Stored items:
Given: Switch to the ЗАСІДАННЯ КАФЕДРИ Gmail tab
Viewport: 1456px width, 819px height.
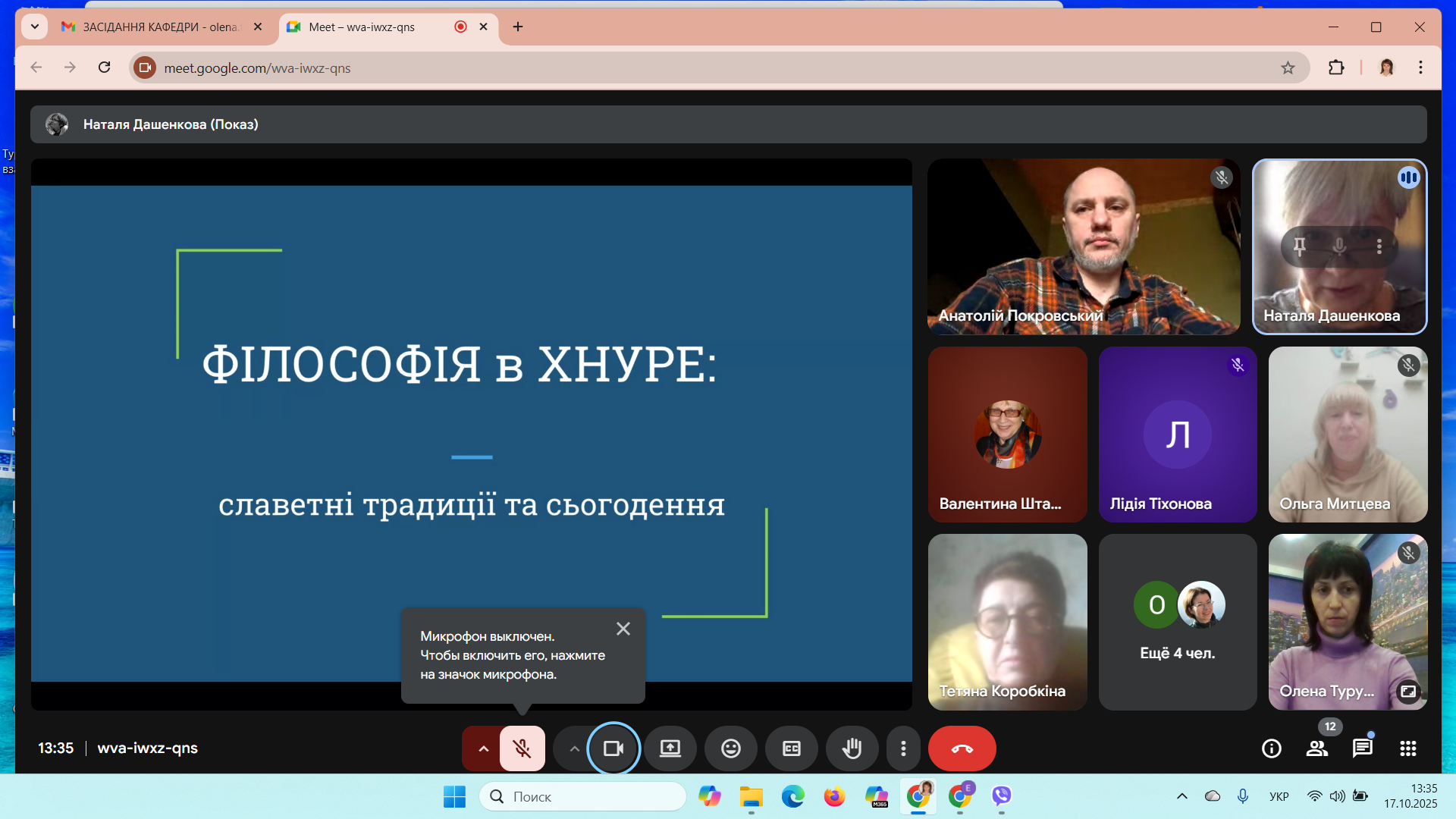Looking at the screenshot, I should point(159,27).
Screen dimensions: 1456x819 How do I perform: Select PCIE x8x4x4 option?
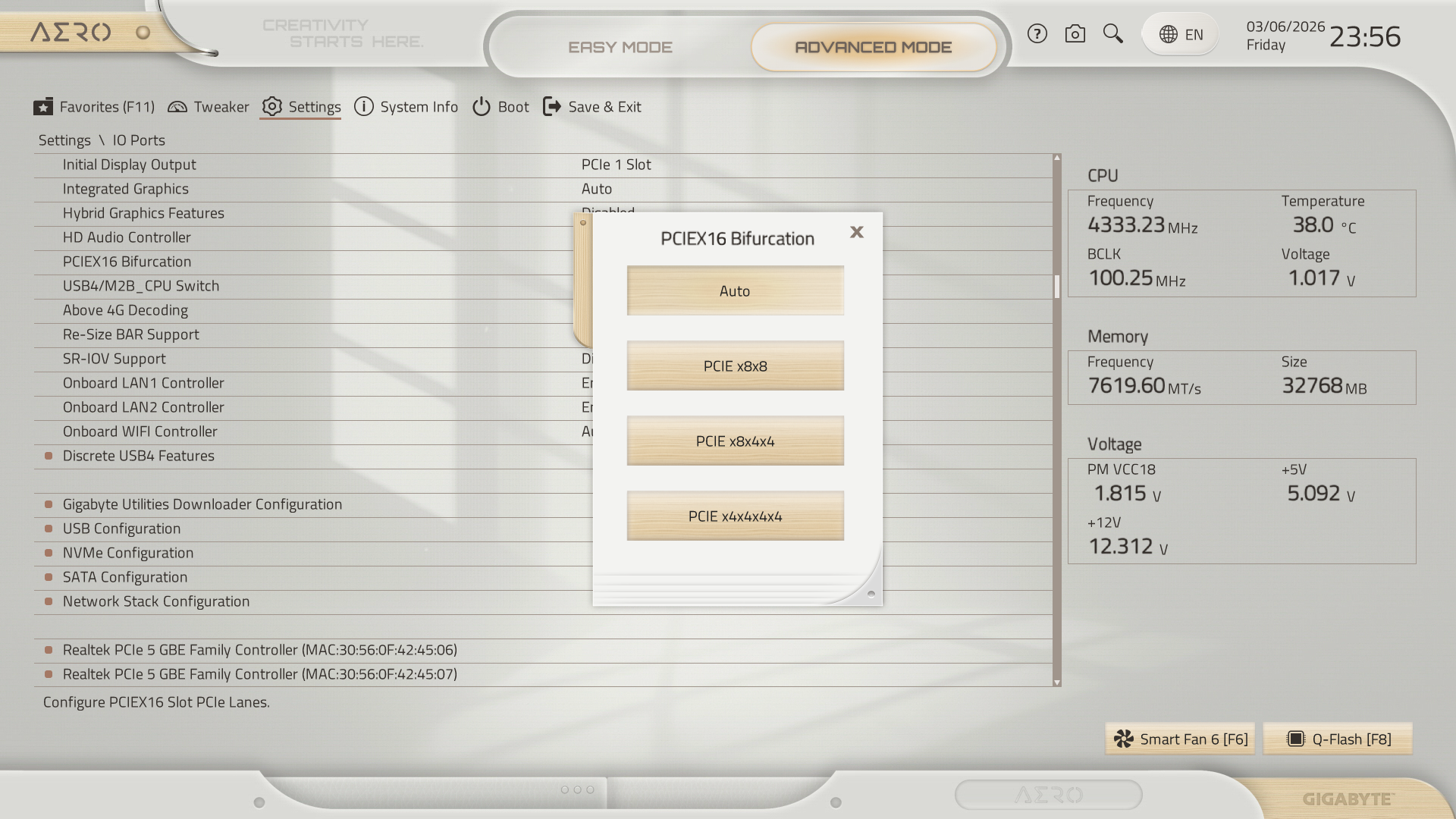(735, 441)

### Exercise
No pictures go in the copy. Set down all the data exactly.

### Task response
Given: Switch to the ЗАСІДАННЯ КАФЕДРИ Gmail tab
Viewport: 1456px width, 819px height.
Looking at the screenshot, I should point(159,27).
Screen dimensions: 1456x819 How do I perform: Select PCIE x8x4x4 option?
(735, 441)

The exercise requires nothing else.